The Irish Carbon Trading Platform, established by Kilkenny-based Cosain in partnership with Australian firm Carbon Trading Exchange (CTX), will enable Irish businesses to offset their CO2 emissions by purchasing locally generated carbon credits through an online exchange. Until now, the availability of carbon credits produced in Ireland has been very limited.
“Buying carbon credits is the best way to offset unavoidable CO2 emissions,” Cosain chief executive Niall McManus said. “Purchasing carbon credits online is the most efficient way a business operating in Ireland can manage this process, considerably reducing the cost of trading.”

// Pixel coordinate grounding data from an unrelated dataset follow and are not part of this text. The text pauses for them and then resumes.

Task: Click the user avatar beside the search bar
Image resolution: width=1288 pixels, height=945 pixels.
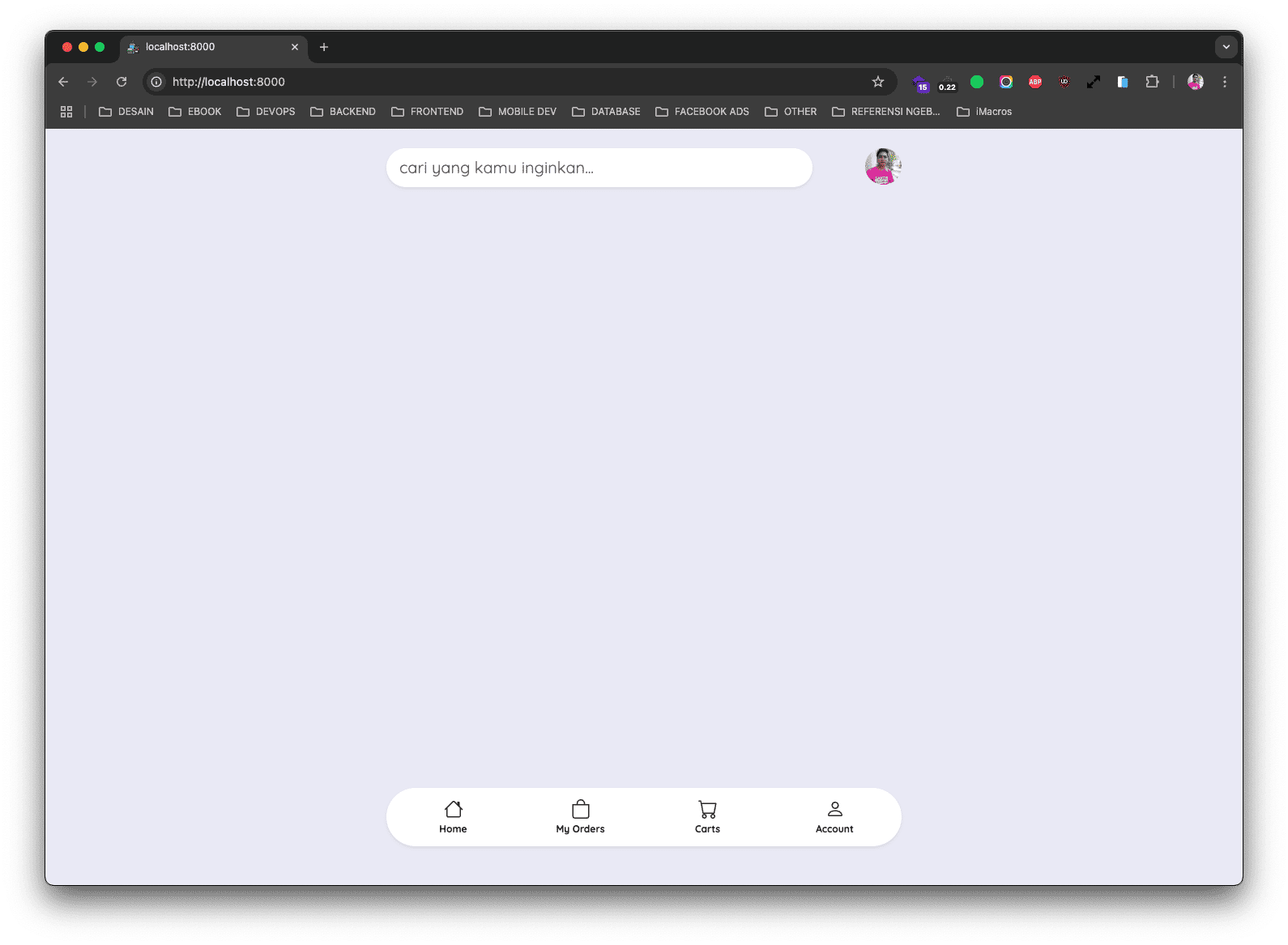Action: pos(883,167)
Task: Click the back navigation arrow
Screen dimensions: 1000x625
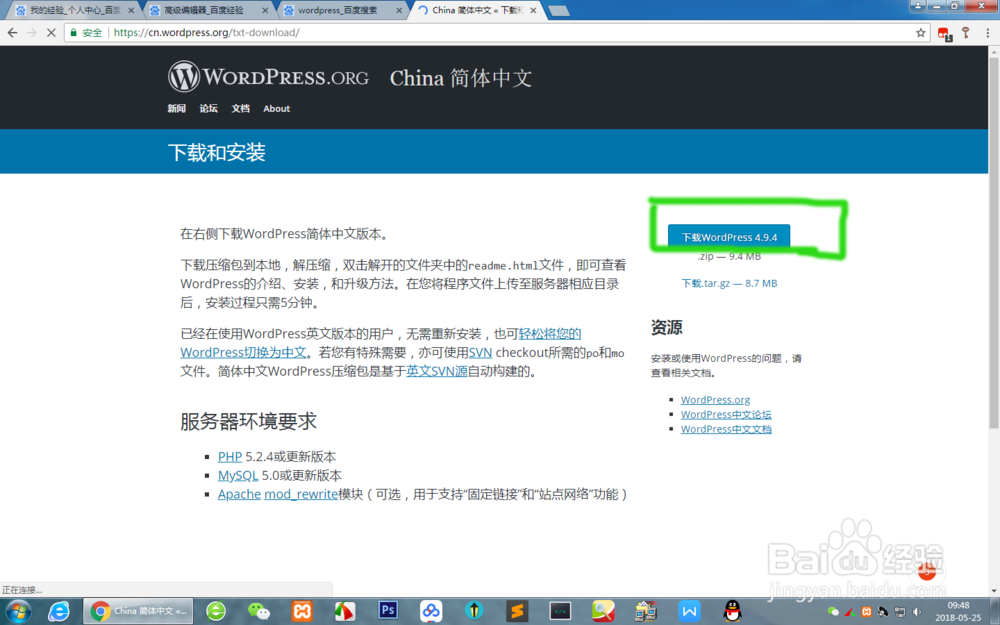Action: (12, 32)
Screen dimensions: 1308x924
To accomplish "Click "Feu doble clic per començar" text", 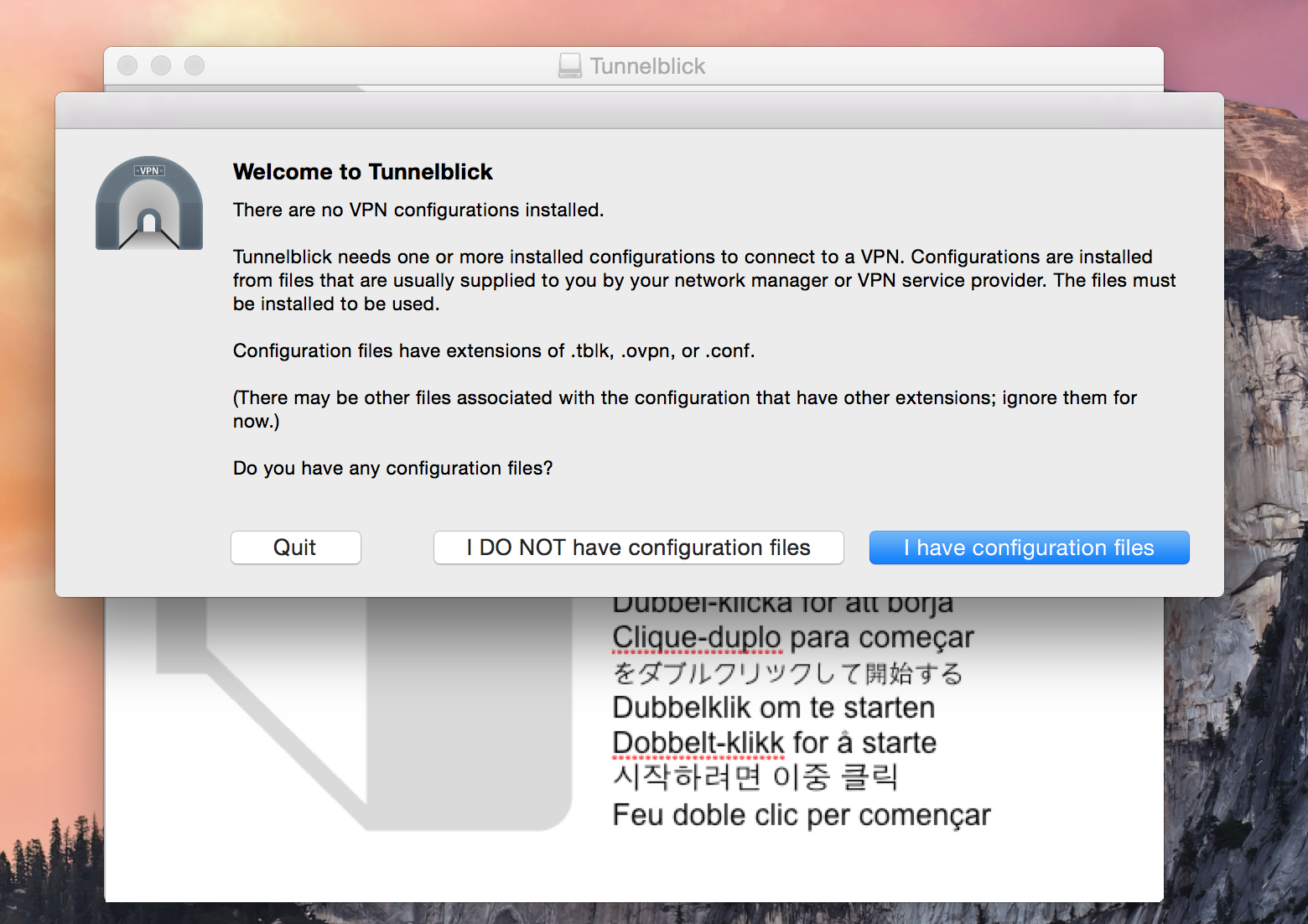I will point(801,815).
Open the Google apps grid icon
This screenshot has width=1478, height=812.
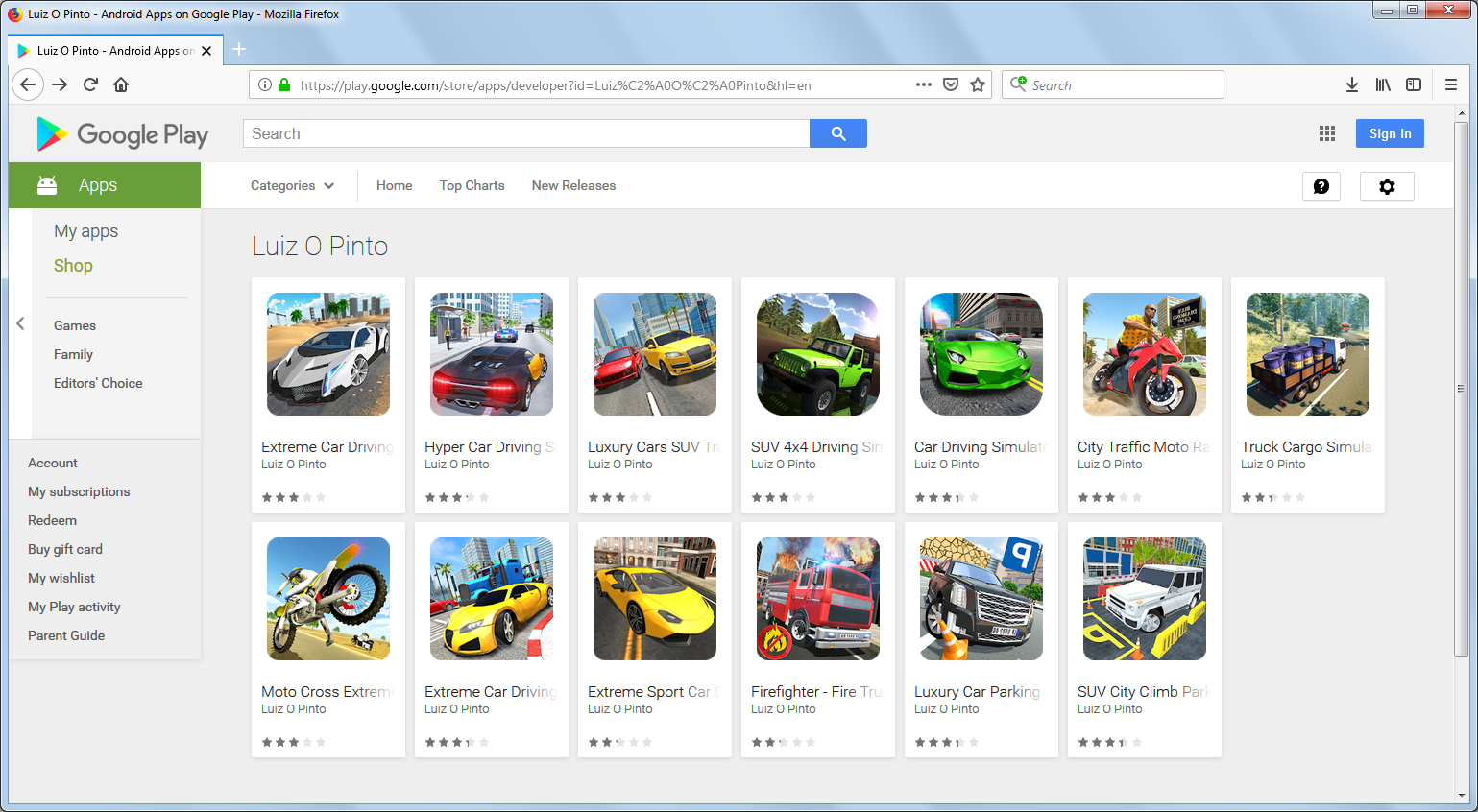click(x=1326, y=133)
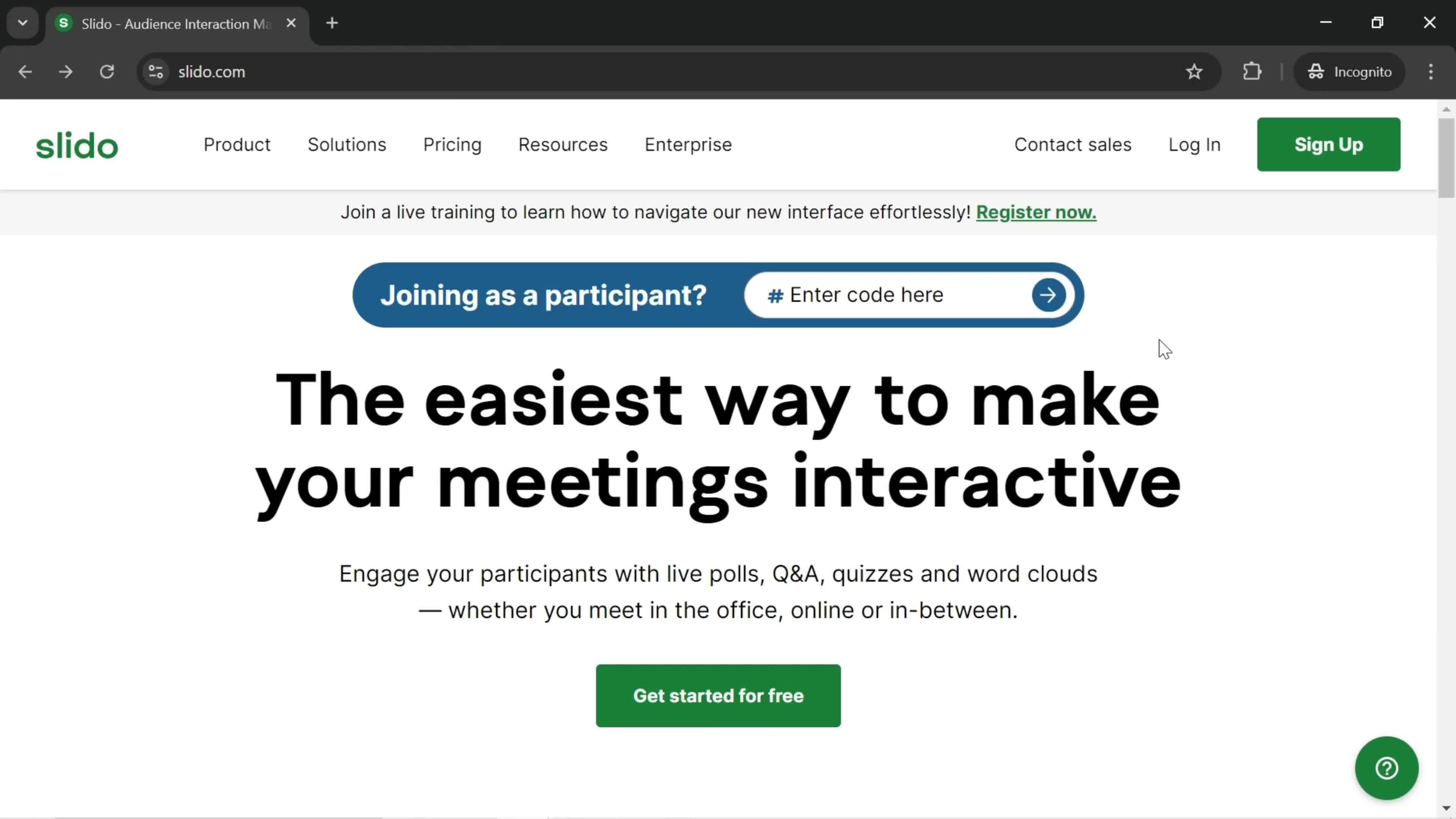
Task: Click Get started for free button
Action: point(718,695)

The latest data indicates that Ireland will miss its carbon emissions reduction targets for the period 2013 to 2020. If this happens, the State will have to purchase credits costing more than €500 million a year by the end of the decade. By providing businesses with a platform to trade local credits, Cosain believes the country can reduce and offset much of its emissions internally.
“Generating domestic carbon credits allows for a mechanism for investment into Irish renewable energy projects,” CTX chief executive Wayne Sharpe said.
Companies that engage in buying carbon credits invariably increase their focus on reducing emissions, which leads to a direct saving “far in excess” of the original cost of offsetting their emissions, Mr Sharpe added.
The new exchange is also expected to stimulate employment growth, both in terms of carbon credit validation work and jobs arising from the carbon reduction projects themselves.
A number of community-led projects are already under way, and a suite of credits will be available for trading through the Cosain platform. The carbon credits generated through Cosain are recognised by the Markit Environmental carbon registry.